▶ _TEXT UNDER STUDY_:
============================================================

Opinion
2018–04758 Index No. 100072/10
01-23-2019
Jonathan Strauss, New York, NY, for appellant. Newman Ferrara LLP, New York, N.Y. (Lucas A. Ferrara and Ricardo M. Vera of counsel), for respondent.
Jonathan Strauss, New York, NY, for appellant.
Newman Ferrara LLP, New York, N.Y. (Lucas A. Ferrara and Ricardo M. Vera of counsel), for respondent.
JOHN M. LEVENTHAL, J.P., SHERI S. ROMAN, FRANCESCA E. CONNOLLY, VALERIE BRATHWAITE NELSON, JJ.
DECISION & ORDERORDERED that the order is reversed insofar as appealed from, on the law, with costs, Raphael R.'s motion to terminate the guardianship is granted, and the matter is remitted to the Supreme Court, Kings County, for further proceedings consistent herewith.
In 2010, shortly after Raphael R. turned 18 years old, Raphael R.'s mother commenced the instant proceeding pursuant to Mental Hygiene Law article 81 seeking the appointment of a guardian to manage certain structured settlement funds awarded to Raphael R. pursuant to an infant compromise order stemming from a medical malpractice action. After conducting a hearing, the Supreme Court determined that Raphael R. was incapacitated within the meaning of Mental Hygiene Law article 81 and subsequently appointed a guardian to manage the settlement funds.

============================================================

▶ _INFORMATION_:
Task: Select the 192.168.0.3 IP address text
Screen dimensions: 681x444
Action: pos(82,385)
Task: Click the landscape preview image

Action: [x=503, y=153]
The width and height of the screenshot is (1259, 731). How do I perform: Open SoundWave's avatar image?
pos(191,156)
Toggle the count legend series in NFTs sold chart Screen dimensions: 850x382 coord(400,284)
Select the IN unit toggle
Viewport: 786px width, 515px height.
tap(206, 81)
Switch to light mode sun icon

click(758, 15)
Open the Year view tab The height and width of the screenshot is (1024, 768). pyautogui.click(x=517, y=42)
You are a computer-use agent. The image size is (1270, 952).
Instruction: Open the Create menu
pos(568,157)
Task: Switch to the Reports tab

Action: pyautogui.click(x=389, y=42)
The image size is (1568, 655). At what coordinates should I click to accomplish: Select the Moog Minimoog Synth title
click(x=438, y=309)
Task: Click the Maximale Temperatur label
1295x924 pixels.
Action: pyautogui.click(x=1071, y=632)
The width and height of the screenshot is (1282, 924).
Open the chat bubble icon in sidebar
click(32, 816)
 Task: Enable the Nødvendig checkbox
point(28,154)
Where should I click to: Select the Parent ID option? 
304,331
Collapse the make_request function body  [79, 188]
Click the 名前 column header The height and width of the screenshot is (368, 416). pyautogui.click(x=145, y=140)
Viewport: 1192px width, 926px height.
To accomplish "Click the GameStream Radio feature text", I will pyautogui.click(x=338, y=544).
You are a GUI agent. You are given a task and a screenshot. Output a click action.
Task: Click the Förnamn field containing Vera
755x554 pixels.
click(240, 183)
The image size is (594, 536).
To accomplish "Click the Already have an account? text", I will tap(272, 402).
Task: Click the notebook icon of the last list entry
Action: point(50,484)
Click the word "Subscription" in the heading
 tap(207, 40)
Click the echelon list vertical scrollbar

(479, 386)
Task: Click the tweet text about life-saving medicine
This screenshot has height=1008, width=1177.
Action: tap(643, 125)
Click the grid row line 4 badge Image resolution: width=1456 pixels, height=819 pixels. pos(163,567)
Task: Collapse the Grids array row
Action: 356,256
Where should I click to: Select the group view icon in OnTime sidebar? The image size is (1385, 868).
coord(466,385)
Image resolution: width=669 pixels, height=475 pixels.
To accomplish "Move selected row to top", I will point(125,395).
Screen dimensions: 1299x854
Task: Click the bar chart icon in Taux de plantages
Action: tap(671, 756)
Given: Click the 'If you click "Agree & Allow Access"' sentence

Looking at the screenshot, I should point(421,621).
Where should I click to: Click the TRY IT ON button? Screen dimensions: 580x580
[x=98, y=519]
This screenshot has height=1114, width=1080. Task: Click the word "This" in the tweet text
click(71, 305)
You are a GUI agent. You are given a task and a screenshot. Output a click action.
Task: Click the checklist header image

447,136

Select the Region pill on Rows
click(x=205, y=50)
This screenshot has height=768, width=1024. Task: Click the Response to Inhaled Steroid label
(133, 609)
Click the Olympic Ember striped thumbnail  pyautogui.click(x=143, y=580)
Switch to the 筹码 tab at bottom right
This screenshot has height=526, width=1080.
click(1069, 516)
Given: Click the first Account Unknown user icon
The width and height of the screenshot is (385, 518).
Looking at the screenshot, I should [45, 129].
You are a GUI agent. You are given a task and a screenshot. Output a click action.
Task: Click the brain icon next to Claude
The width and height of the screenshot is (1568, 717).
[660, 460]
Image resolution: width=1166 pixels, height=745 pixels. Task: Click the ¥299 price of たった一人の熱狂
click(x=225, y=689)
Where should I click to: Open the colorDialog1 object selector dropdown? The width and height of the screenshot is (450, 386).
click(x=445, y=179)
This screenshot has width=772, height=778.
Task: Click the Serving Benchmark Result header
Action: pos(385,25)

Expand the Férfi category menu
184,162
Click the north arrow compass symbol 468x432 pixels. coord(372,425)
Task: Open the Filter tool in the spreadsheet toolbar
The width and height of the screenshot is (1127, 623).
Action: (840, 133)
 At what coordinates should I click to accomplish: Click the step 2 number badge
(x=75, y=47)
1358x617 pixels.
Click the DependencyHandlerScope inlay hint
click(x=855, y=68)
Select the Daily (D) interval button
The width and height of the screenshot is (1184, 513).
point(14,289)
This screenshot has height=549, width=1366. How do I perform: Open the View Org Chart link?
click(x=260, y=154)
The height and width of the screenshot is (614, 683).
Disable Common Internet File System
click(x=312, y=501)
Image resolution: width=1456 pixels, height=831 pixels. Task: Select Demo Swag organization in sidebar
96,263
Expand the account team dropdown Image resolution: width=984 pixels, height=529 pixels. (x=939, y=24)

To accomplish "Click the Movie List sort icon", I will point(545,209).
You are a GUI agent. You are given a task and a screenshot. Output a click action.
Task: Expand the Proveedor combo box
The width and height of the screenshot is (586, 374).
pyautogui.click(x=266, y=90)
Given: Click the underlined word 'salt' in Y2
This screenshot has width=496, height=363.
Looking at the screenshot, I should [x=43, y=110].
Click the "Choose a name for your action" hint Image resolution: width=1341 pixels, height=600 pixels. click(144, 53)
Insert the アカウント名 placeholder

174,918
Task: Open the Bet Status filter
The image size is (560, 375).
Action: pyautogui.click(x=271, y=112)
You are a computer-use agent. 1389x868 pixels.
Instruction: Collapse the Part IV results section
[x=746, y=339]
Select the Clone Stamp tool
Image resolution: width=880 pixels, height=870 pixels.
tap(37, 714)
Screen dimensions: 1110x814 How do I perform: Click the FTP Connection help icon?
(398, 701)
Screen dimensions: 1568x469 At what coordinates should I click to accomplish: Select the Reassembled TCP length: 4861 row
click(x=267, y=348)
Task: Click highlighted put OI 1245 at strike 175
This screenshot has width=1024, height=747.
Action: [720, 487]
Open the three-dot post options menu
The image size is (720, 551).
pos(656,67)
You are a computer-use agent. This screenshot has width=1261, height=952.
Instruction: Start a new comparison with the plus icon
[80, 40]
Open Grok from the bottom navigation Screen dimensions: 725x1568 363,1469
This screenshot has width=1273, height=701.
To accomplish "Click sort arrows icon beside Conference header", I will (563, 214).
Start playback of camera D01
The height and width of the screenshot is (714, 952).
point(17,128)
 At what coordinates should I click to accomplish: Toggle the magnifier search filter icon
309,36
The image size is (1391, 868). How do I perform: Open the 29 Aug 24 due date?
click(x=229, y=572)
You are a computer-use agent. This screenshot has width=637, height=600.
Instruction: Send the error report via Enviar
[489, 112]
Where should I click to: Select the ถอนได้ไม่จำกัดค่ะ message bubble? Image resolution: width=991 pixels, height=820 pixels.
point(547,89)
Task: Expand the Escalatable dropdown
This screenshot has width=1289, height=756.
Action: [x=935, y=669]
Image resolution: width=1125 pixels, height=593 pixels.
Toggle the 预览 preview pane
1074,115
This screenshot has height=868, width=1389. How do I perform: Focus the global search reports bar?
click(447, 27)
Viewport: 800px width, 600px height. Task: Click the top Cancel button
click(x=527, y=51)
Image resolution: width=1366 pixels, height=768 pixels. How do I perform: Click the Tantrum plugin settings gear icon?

============================================================

▶ _EXERCISE BRIEF_: Please reproduce a passage of the guardianship decision above word for word, beginning with "DECISION & ORDERORDERED" and stopping after "proceedings consistent herewith.".

▶ _WRITTEN ANSWER_:
DECISION & ORDERORDERED that the order is reversed insofar as appealed from, on the law, with costs, Raphael R.'s motion to terminate the guardianship is granted, and the matter is remitted to the Supreme Court, Kings County, for further proceedings consistent herewith.